New rules for KiwiSaver subsidies to help people buy their first homes will help middle-class couples but will knock out lower-income families, mortgage brokers say.
The changes, announced on Sunday by Prime Minister John Key, lift the combined income limit for a couple to obtain the subsidies from $100,000 to $120,000, and raise the maximum price of a home they can buy in Auckland from $400,000 to $485,000.
Maximum home prices also rise in 14 of the country's 66 other local body districts - to $350,000 in Hamilton, Tauranga, Thames-Coromandel, Western Bay of Plenty and seven other districts, $400,000 in Christchurch and Selwyn and $425,000 in Wellington and Queenstown-Lakes.
The limit remains $300,000 in other areas.
But Bruce Patten of Loan Market mortgage brokers said the higher limits would be "cancelled out" by a requirement for first-home buyers to pay 10 per cent of the house price as a deposit. Until now, no minimum deposit has been required.
"I think probably it's your middle class that will benefit from it, especially with pushing out the income threshold," he said. "There will be a lot of people who are just above the $100,000 threshold.
"But it will close the door to some others because the low income earners don't have enough in their KiwiSaver to get to the new 10 per cent threshold.
"So it's certainly not going to help the low socio-economic group."
Housing Minister Nick Smith said on Sunday that the new rules would more than double the number of first-home buyers obtaining the subsidy, from 4700 last year to an average of 11,000 a year over the next four years.
In Auckland, he said, the number would treble from 1030 last year to 3000 a year.
But Mr Patten said he would be very surprised if the numbers increased by much.

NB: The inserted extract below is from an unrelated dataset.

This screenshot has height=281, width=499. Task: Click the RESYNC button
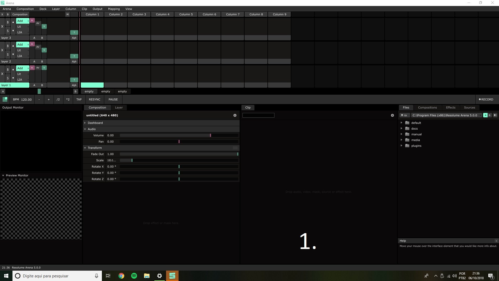(x=94, y=99)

"I would say that 80 per cent of the first-home buyers making KiwiSaver withdrawals only just have 5 per cent [deposit] in the current-priced market," he said. "Very few have a 10 per cent deposit."

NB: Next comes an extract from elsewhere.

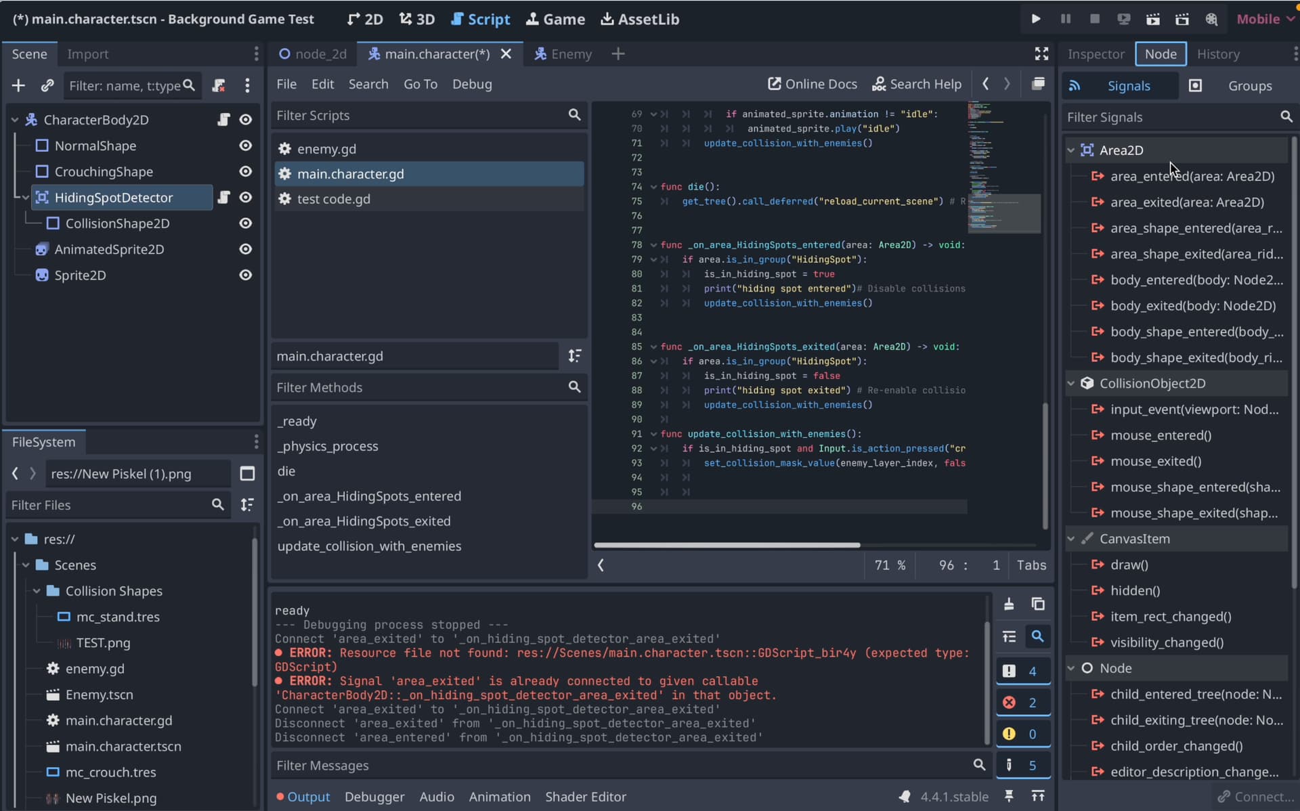Open script attached to HidingSpotDetector node
This screenshot has height=811, width=1300.
coord(223,197)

First-home buyers can withdraw all of their own contributions, their employers' contributions and their investment returns from their KiwiSaver accounts after three years.

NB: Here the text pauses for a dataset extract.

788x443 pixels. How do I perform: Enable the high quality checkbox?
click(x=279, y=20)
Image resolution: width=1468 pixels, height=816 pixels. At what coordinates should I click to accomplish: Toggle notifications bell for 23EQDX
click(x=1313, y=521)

About 11,000 people have withdrawn their savings each year since 2010, averaging about $10,000 each or around $20,000 for a couple.
Those who qualify for the first home subsidy get a gift through Housing NZ of a further $1000 for every year they have saved, up to $5000 each.
But with a combined total of about $30,000, and the requirement for a 10 per cent deposit, most couples still won't be able to buy a house worth more than about $300,000.
That is enough to buy a lower-quartile house - in the lowest quarter of sales - in most provincial areas.
June's Roost home loan affordability report listed lower-quartile prices at $267,000 in Hamilton and $288,000 in Tauranga, and real estate firm Harcourts said yesterday that 25.4 per cent of homes sold this year went to first-home buyers.
But lower-quartile prices in all parts of Auckland are well above $300,000 - $396,700 in West Auckland, $410,400 in South Auckland, $453,800 on the central isthmus and $552,500 on the North Shore.
Jeff Royle of Auckland mortgage brokers iLender said the new rules would not make any difference to Auckland first-home buyers because over the past two months, banks had stopped lending more than 85 per cent of a property's value because of an expected Reserve Bank move to limit high loan-to-value ratios.
"It doesn't matter what the Government now say in terms of making KiwiSaver more accessible - if the net result is still not up to let's say 15 per cent, then it's not going to work."
What: $1000 subsidy for every year of saving, up to $5000 each ($10,000 for a couple).
Current criteria: Combined income up to $100,000; house worth up to $400,000 in Auckland or $300,000 in most other places; no minimum deposit required.
New criteria: Combined income up to $120,000; house worth up to $485,000 in Auckland or $300,000-$425,000 elsewhere; 10 per cent deposit required.